[Python-Dev] Re: Memory size overflows

Fri, 25 Oct 2002 13:07:14 -0400

I wrote:
> Shall I submit a patch?

Tim Peters wrote:
> Sure, but also submit your timing harness so that people can measure the
> effects cross-platform and cross-compiler.

Of course. I first wanted to see if there was any interest.

Integrated into Python, the speedup was much less: only 0.1%
overall for this million-multiply script:

 import time

 start = time.time()
 a = -1000
 while a <= 1000:
     b = 1000
     while b <= 1000:
         b += 1
     a += 1
 end = time.time()

 base = end - start

 start = time.time()
 a = -1000
 while a <= 1000:
     b = -1000
     while b <= 1000:
         b += 1
         c = a * b
     a += 1
 end = time.time()

 print end - start - base

The difference in speedup is an interesting data point on
Python overhead in general (it took just over 6 seconds to
do 1,000,000 multiplies on my system).

> Which platform?  Which compiler?  What was your test driver?  Was this
> timing the mult code in isolation, or timing Python-level multiplies?
> Claims of small speedups are notoriously platform- and test-dependent.  If
> it's a mixed bag across platforms, the risk of introducing a new bug would
> favor leaving things alone.  In the absence of a clear correctness proof, a
> Python simulation program demonstrating correctness exhaustively in small
> bases would also be helpful.

I doubt you're still interested, but I used Cygwin on a
P3/833 Thinkpad running Win2K (GCC compiler).
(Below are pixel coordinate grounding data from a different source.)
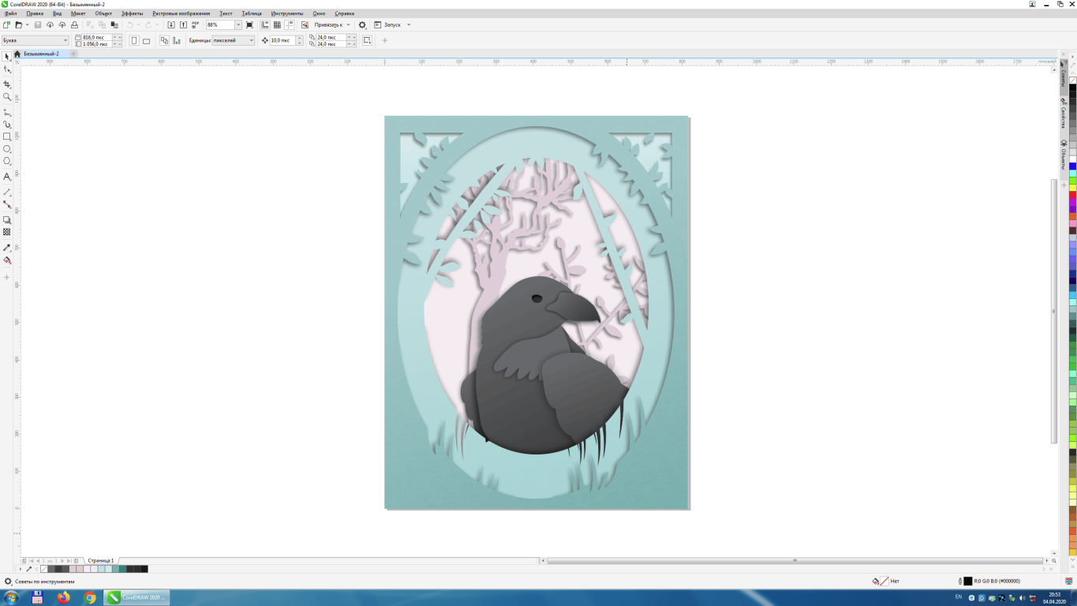The height and width of the screenshot is (606, 1077).
Task: Click the Interactive Fill tool
Action: pos(7,260)
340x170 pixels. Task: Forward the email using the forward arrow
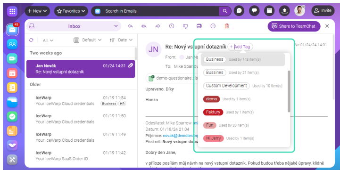(x=158, y=26)
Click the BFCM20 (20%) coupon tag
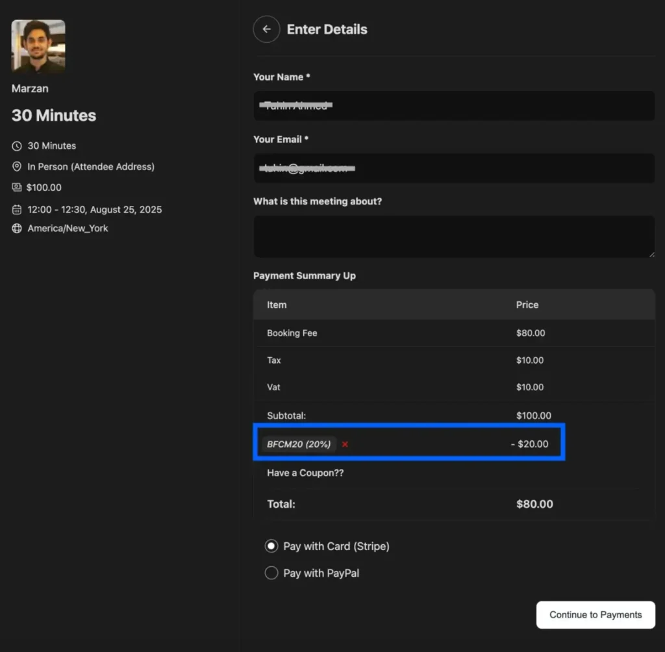665x652 pixels. tap(299, 444)
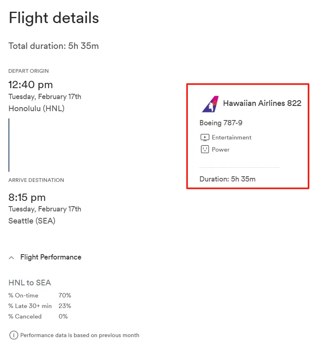Click the Entertainment screen icon
The image size is (330, 348).
pos(205,137)
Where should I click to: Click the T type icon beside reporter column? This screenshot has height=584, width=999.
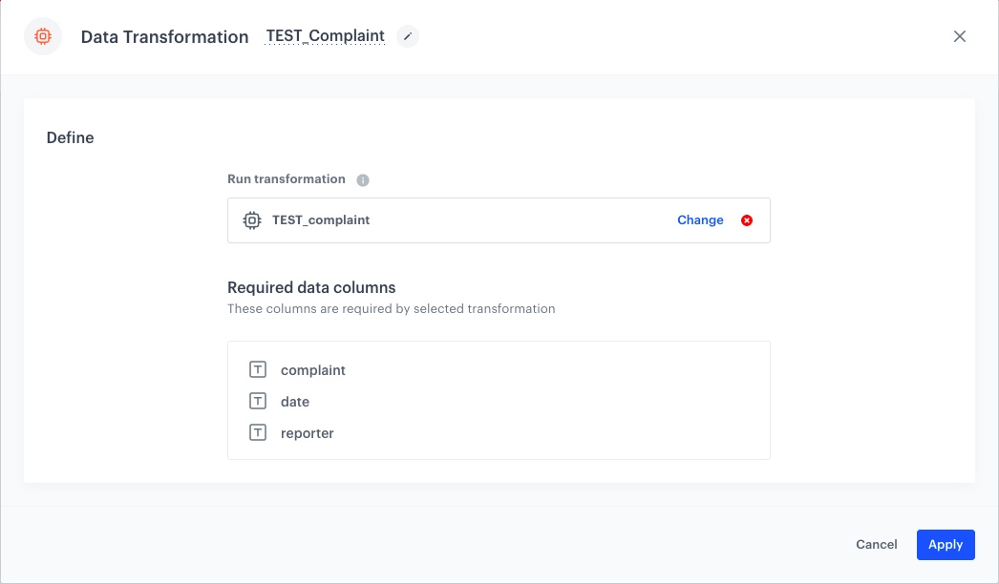coord(257,432)
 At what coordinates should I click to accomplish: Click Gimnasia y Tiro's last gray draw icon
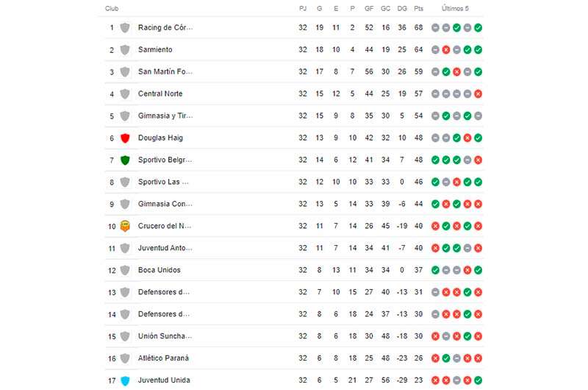click(478, 116)
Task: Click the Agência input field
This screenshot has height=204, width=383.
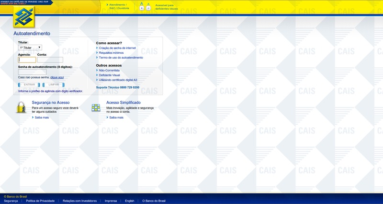Action: pyautogui.click(x=27, y=60)
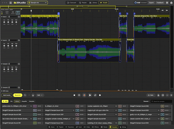The image size is (174, 129).
Task: Click the Home icon beside DJ.Studio logo
Action: click(11, 3)
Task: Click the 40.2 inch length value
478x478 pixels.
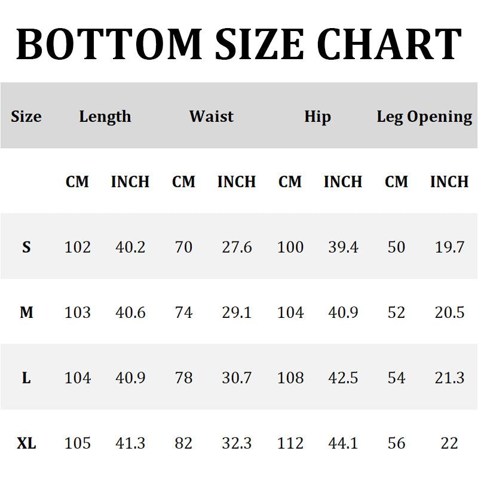Action: [x=130, y=247]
My original
results were on just the multiply code in isolation--I
wanted to see if there was interest before continuing.
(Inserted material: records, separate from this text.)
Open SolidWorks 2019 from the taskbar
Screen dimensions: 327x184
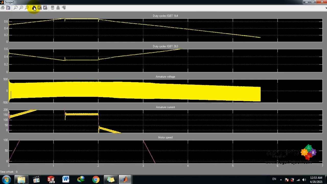[x=51, y=180]
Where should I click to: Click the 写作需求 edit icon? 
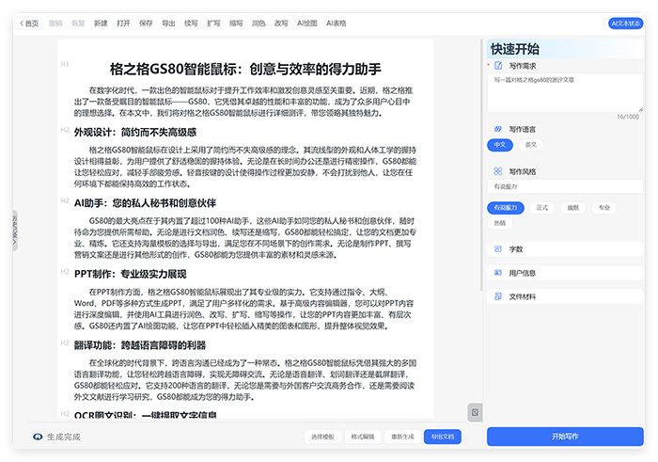click(x=496, y=66)
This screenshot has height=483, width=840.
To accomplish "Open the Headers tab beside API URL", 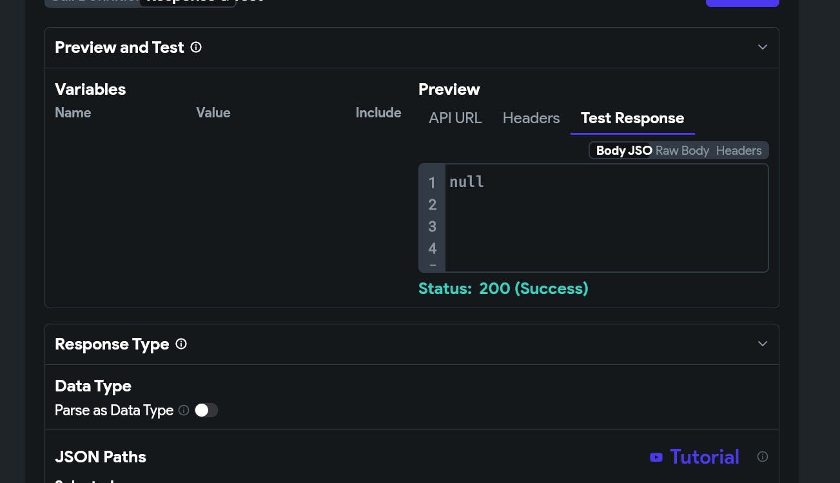I will coord(531,118).
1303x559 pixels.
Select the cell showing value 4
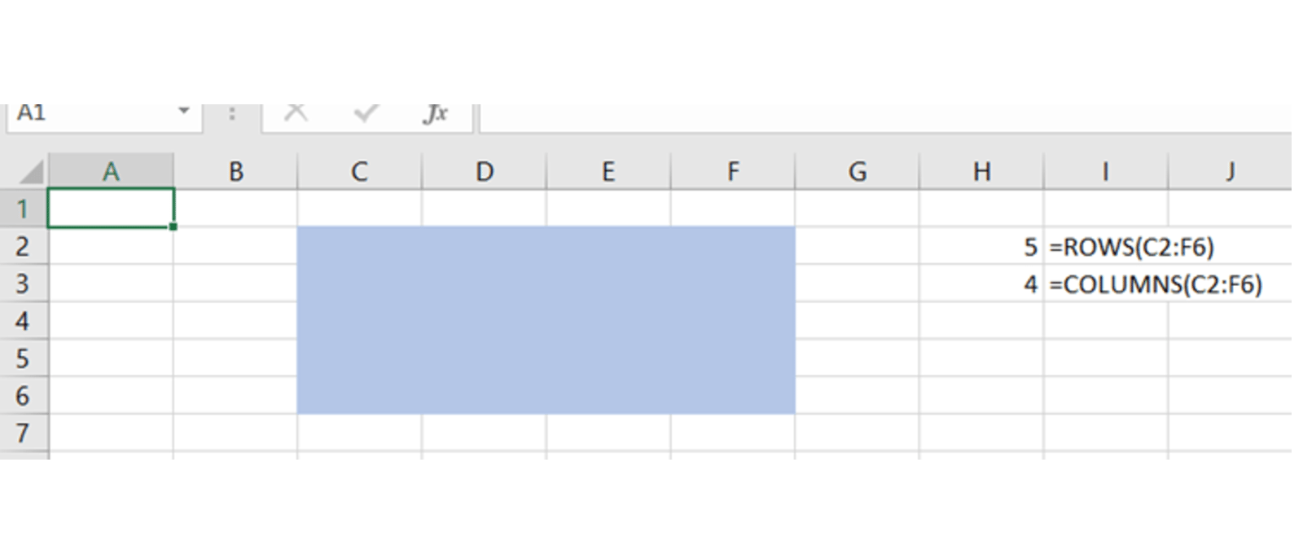point(981,284)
Since I have them, I attached my initial testbed (new.c
is the final version), and here is an exhaustive test
for the "cannot_overflow" check used in that version:

 from __future__ import generators

 def cannot_overflow(a,b,m):
     M_MASK = (1 << m) - 1
     HI_LO_BIT = 1 << ((m/2) - 1)
     OVL_IMPOSSIBLE_MASK = HI_LO_BIT - 1
     OVL_POSSIBLE_MASK = M_MASK ^ OVL_IMPOSSIBLE_MASK
     if a < 0:
         check = OVL_POSSIBLE_MASK
     else:
         check = 0
     if (a & OVL_POSSIBLE_MASK) == check:
         if b < 0:
             check = OVL_POSSIBLE_MASK
         else:
             check = 0
         if (b & OVL_POSSIBLE_MASK) == check:
             return True
     return False

 def overflowed(a,b,m):
     VALID_MASK = (2**(m - 1)) - 1
     INVALID_MASK = (2**(2*m) - 1) ^ VALID_MASK
     prod = a * b
     highbits = prod & INVALID_MASK
     return (highbits != 0) and (highbits != INVALID_MASK)

 def checkall(m):
     for i in range(-(2**(m-1)),2**(m-1)):
         for j in range(-(2**(m-1)),2**(m-1)):
             if cannot_overflow(i,j,m) and overflowed(i,j,m):
                 yield (i,j)

 if __name__ == "__main__":
     for m in range(2,11,2):
         print "M ==", m
         for i in checkall(m):
             print i
         print "END OF LIST"

You can compare the "cannot_overflow" code to the code that
would be added to int_mul. For the sake of minimizing impact,
I limited the changes to defining UL_OVERFLOW_POSSIBLE_MASK
as the equivalent of ~(2**(m/2-1) - 1) and this code, added
immediately after converting the arguments into longs:

        {
            unsigned long ma = a & UL_OVERFLOW_POSSIBLE_MASK;
            if (ma == ((a < 0) ? UL_OVERFLOW_POSSIBLE_MASK : 0))
            {
                unsigned long mb = b & UL_OVERFLOW_POSSIBLE_MASK;
                if (mb == ((b < 0) ? UL_OVERFLOW_POSSIBLE_MASK : 0))
                {
                    return PyInt_FromLong(a*b);
                }
            }
        }

This seems pretty safe, but the payout seems too small
to warrant taking this any further. Unless someone asks
me to do so, I'm planning to drop it.

-Jerry